In other words, the consolidation on Cloudflare and AWS makes the web less stable. I agree.
Usually I am allergic to pithy, vaguely dogmatic summaries like this but you're right. We have traded "some sites are down some of the time" for "most sites are down some of the time". Sure the "some" is eliding an order of magnitude or two, but this framing remains directionally correct.
Does relying on larger players result in better overall uptime for smaller players? AWS is providing me better uptime than if I assembled something myself because I am less resourced and less talented than that massive team.
If so, is it a good or bad trade to have more overall uptime but when things go down it all goes down together?
From a societal view it is worse when everything is down at once. Leads to a less resilient society: It is not great if I can't buy essentials from one store because their payment system is down (this happened to one super market chain in Sweden due to a hacker attack some years ago, took weeks to fully fix everything, and then there was that whole Crowdstrike debacle globally more recently).
It is far worse if all of the competitors are down at once. To some extent you can and should have a little bit of stock at home (water, food, medicine, ways to stay warm, etc) but not everything is practical to do so with (gasoline for example, which could have knock on effects on delivery of other goods).

Provided information
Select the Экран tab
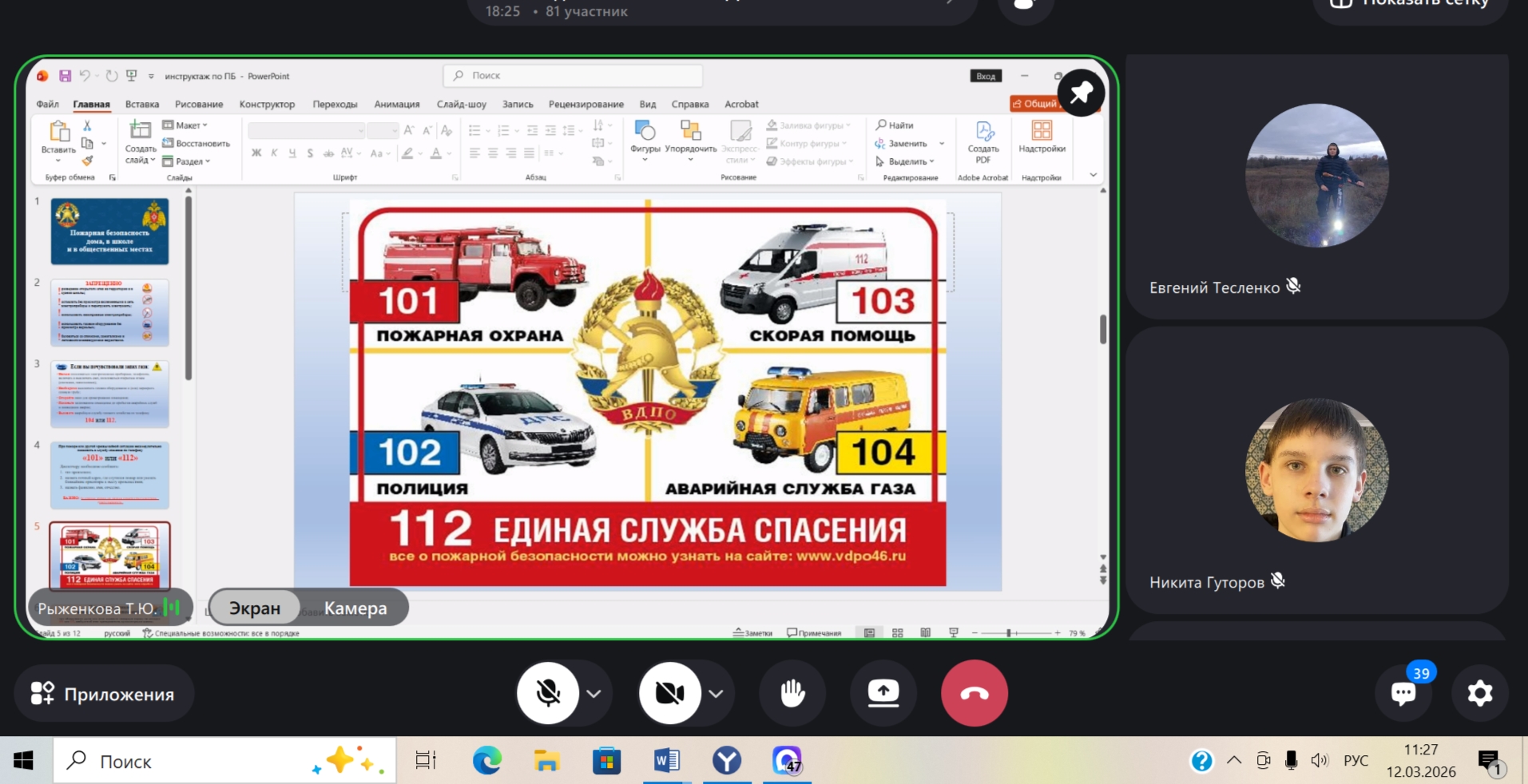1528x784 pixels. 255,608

* * *

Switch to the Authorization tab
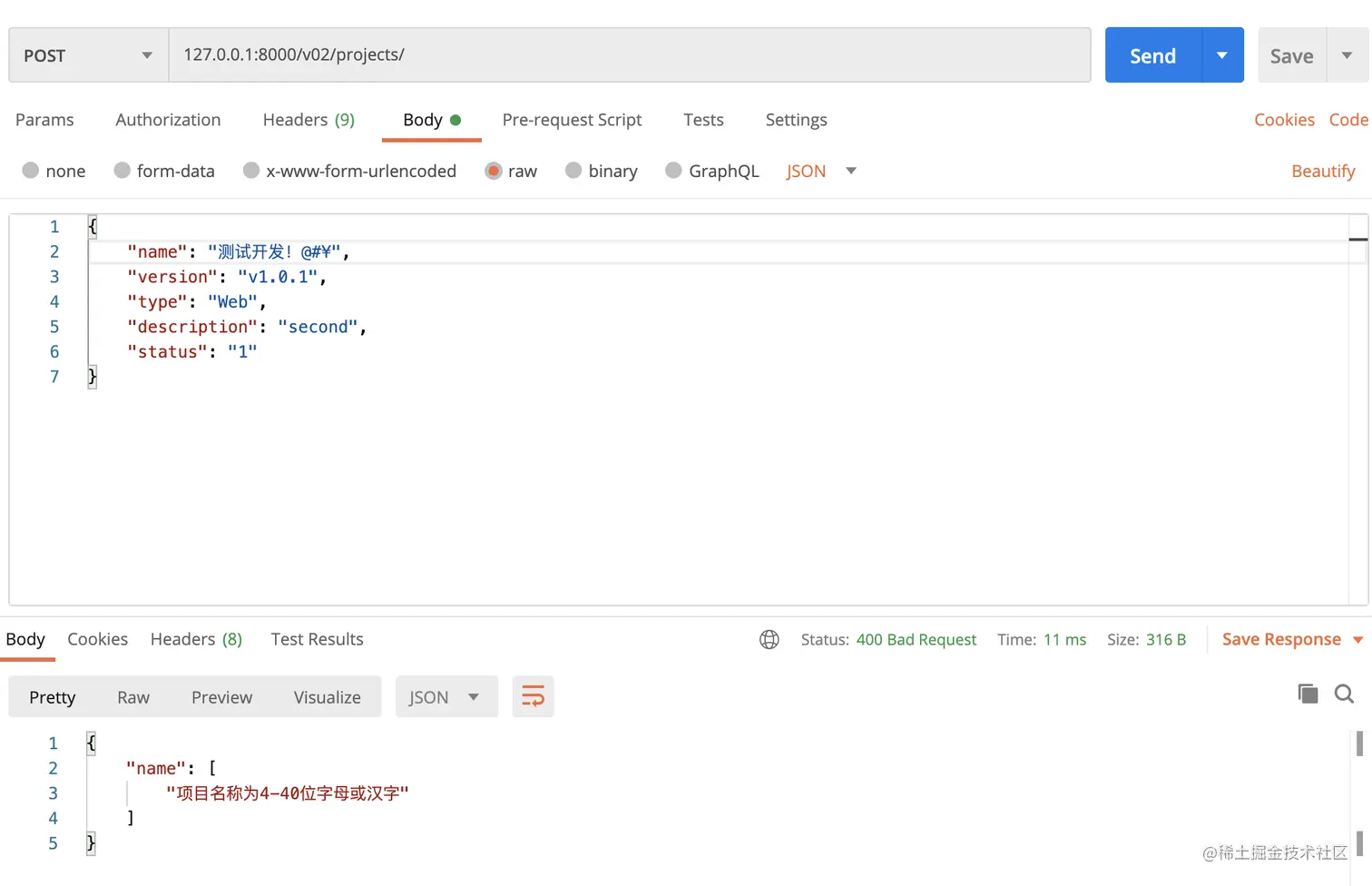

--

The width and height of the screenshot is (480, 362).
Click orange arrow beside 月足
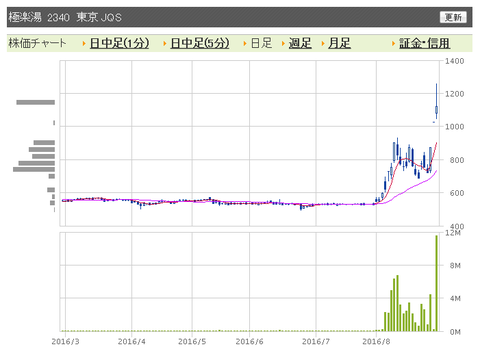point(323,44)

Exercise set
[1] In the thread above on Cloudflare and AWS consolidation, condense the paragraph beginning "From a societal view" into a short bulleted list that keeps its main facts.
[2] Continue the thread above on Cloudflare and AWS consolidation, starting after its final sentence.

Answers for the tasks
[1]
- A society-wide outage at once is worse than scattered ones because it makes society less resilient.
- Being unable to buy essentials from one store because its payment system is down is already bad.
- A Swedish supermarket chain's payments went down after a hacker attack some years ago, and a full fix took weeks.
- The Crowdstrike debacle more recently had the same kind of effect globally.

[2]
When only one thing goes down, it's easier to compensate with something else, even for people who are doing critical work but who can't fix IT problems themselves. It means there are ways the non-technical workforce can figure out to keep working, even if the organization doesn't have on-site IT.
Also, if you need to switchover to backup systems for everything at once, then either the backup has to be the same for everything and very easily implementable remotely - which to me seems unlikely for specialty systems, like hospital systems, or for the old tech that so many organizations still rely on (and remember the CrowdStrike BSODs that had to be fixed individually and in person and so took forever to fix?) - or you're gonna need a LOT of well-trained IT people, paid to be on standby constantly, if you want to fix the problems quickly, on account of they can't be everywhere at once.
If the problems are more spread out over time, then you don't need to have quite so many IT people constantly on standby. Saves a lot of $$$, I'd think.
And if problems are smaller and more spread out over time, then an organization can learn how to deal with them regularly, as opposed to potentially beginning to feel and behave as though the problem will never actually happen. And if they DO fuck up their preparedness/response, the consequences are likely less severe.
> AWS is providing me better uptime than if I assembled something myself because I am less resourced and less talented than that massive team.
Is it? I can’t say that my personal server has been (unplanned) down at any time in the past 10 years, and these global outages have just flown right past it.
Have your ISP never went down? Or did it went down in some night and you just never realized.
AWS and Cloudflare can recover from outages faster because they can bring dozens (hundreds?) of people to help, often the ones who wrote the software and designed the architecture. Outages at smaller companies I've worked for have often lasted multiple days, up to an exchange server outage that lasted 2 weeks.